[THE PROBLEM]: For the records below, copy exactly the span that begins at the line containing "Viewport: 216px width, 184px height." and stops after the line containing "Open the Catégorie Présentation dropdown", minus any pictures.

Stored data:
++++

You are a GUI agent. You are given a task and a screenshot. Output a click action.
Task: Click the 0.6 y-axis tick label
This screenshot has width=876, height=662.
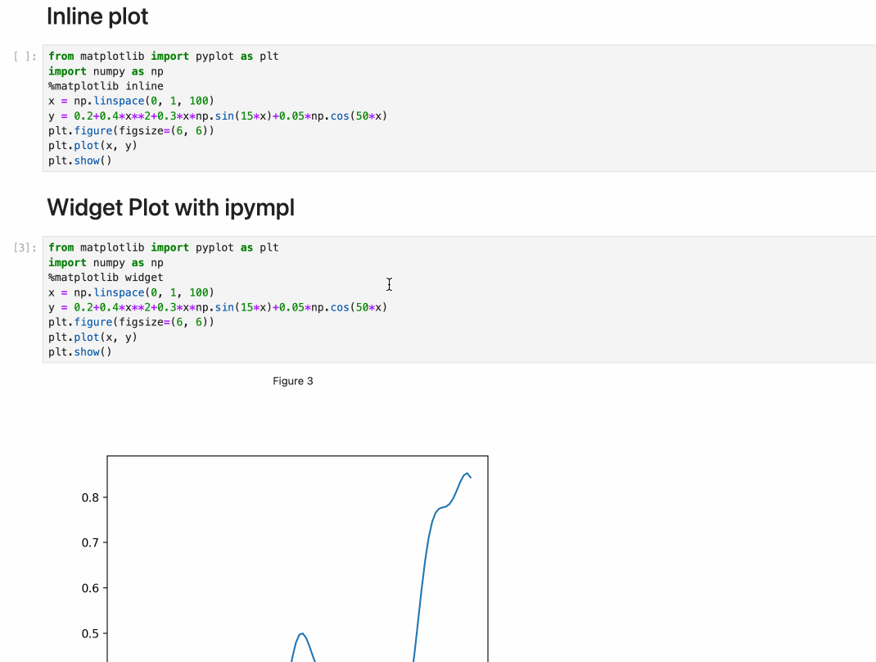pyautogui.click(x=90, y=588)
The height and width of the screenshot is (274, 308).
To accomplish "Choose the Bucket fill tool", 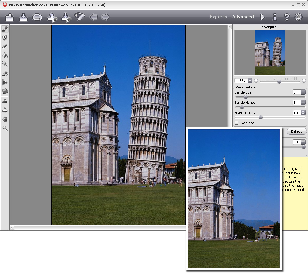I will coord(5,55).
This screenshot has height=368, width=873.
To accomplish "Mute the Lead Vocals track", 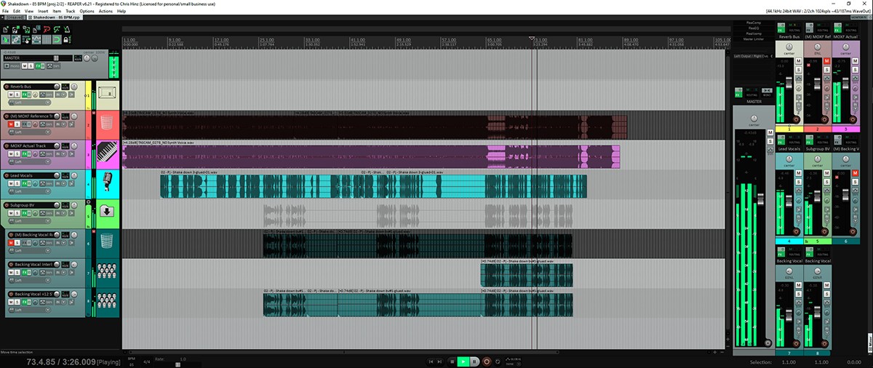I will [x=11, y=184].
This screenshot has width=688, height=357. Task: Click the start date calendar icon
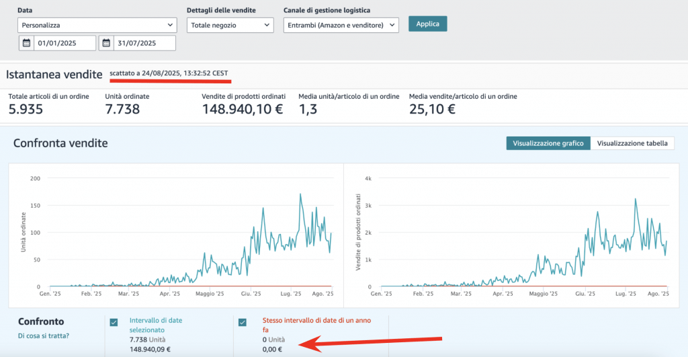click(26, 43)
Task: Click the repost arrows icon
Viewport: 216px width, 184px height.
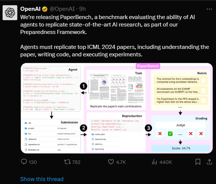Action: (x=67, y=162)
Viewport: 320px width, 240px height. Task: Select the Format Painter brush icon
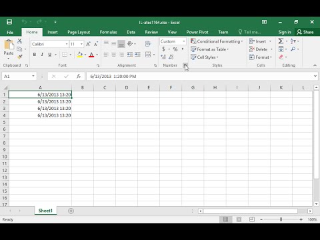(20, 57)
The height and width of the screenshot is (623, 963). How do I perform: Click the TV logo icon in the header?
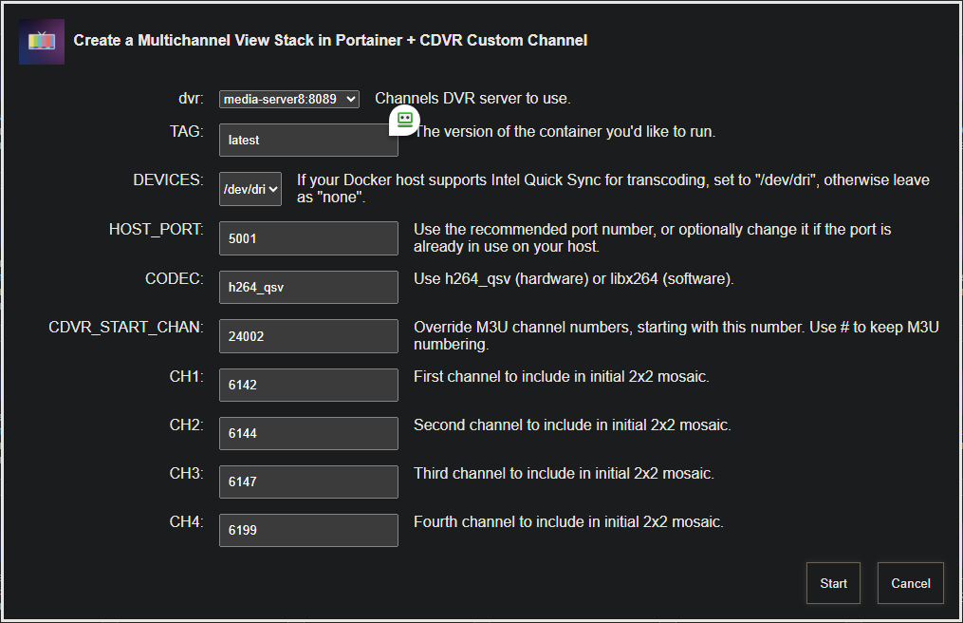(x=42, y=41)
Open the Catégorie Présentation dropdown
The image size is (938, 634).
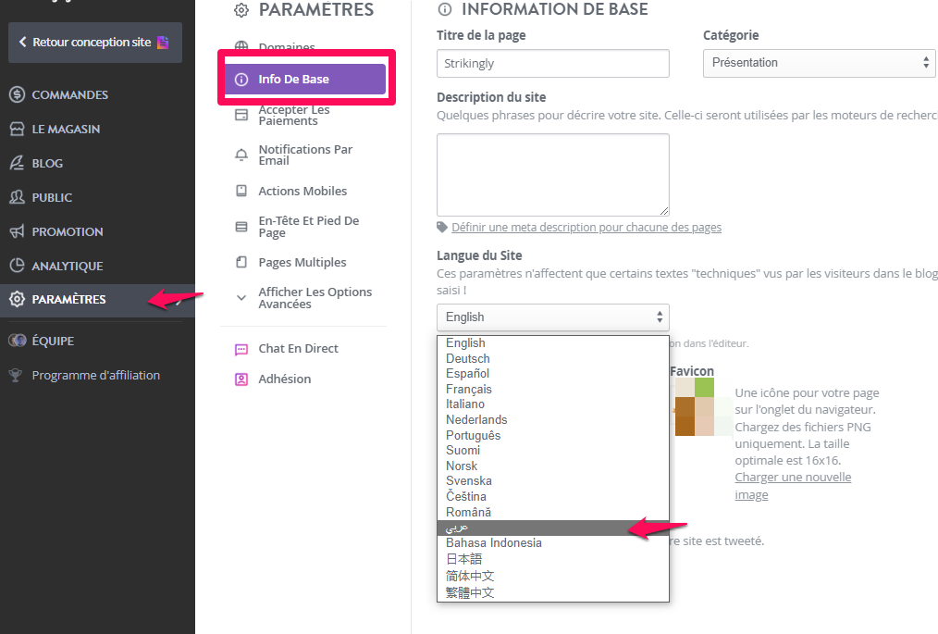tap(820, 63)
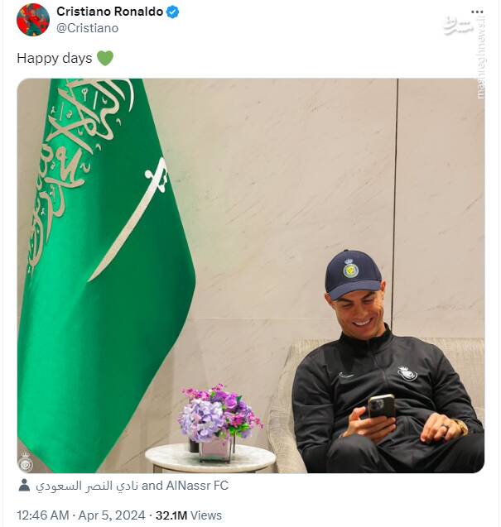The width and height of the screenshot is (501, 527).
Task: Click the tagged people person icon
Action: [x=24, y=486]
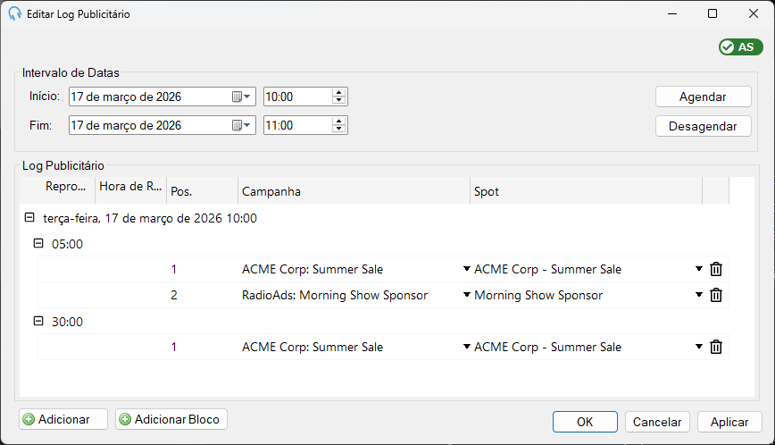
Task: Decrease the Fim time with the down spinner
Action: [x=339, y=129]
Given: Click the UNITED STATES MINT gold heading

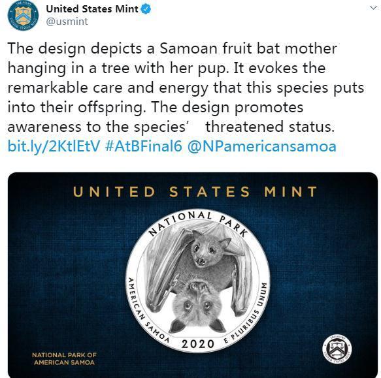Looking at the screenshot, I should (x=195, y=192).
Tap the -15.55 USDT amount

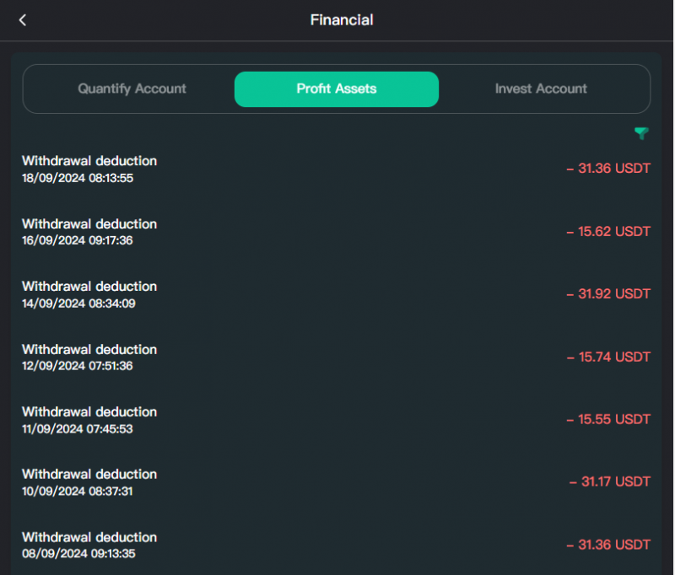608,419
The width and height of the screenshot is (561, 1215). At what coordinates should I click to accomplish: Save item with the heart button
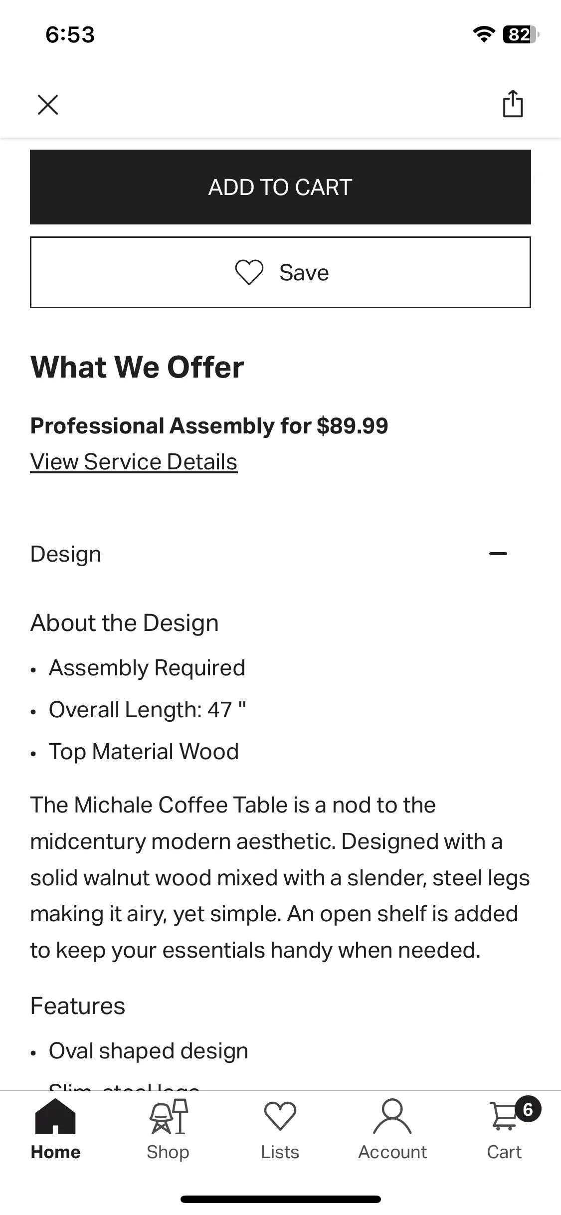coord(280,272)
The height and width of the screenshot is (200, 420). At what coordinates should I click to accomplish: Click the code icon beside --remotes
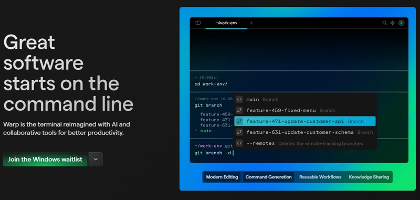(239, 143)
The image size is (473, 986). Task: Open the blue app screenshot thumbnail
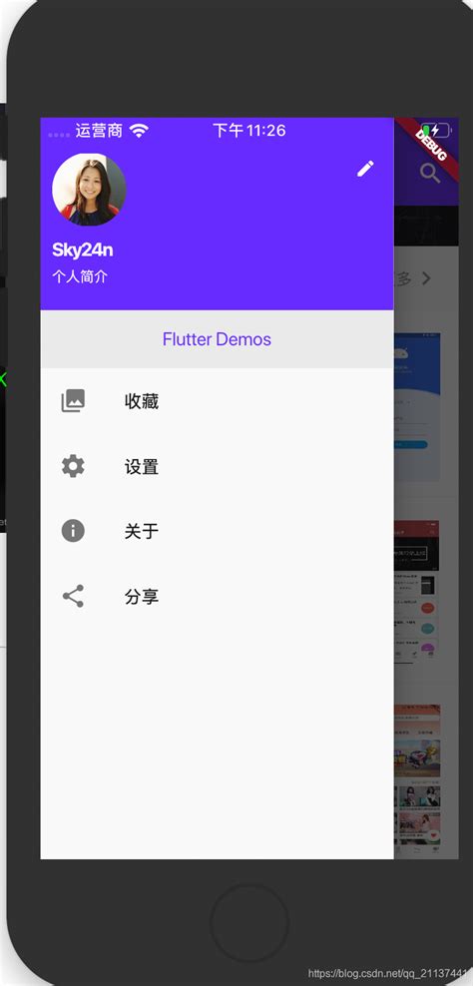pyautogui.click(x=417, y=406)
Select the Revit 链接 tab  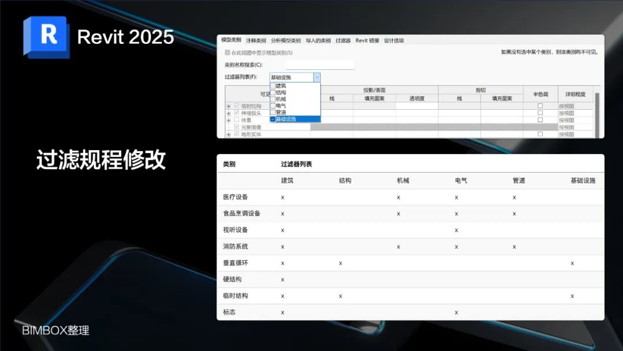(367, 40)
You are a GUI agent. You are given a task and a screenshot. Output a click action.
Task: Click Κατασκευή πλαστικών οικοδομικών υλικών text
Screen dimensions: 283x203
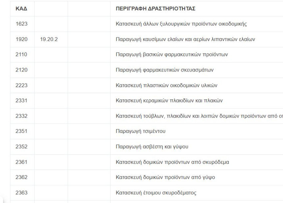pos(166,85)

++++

[ANSWER TO THIS TASK]:
Viewport: 216px width, 184px height.
Action: (x=67, y=162)
Viewport: 320px width, 240px height. Task: Select the Format Painter brush icon
(20, 57)
The height and width of the screenshot is (623, 963). How do I perform: Click the TV logo icon in the header?
(x=42, y=41)
Open the Catégorie Présentation dropdown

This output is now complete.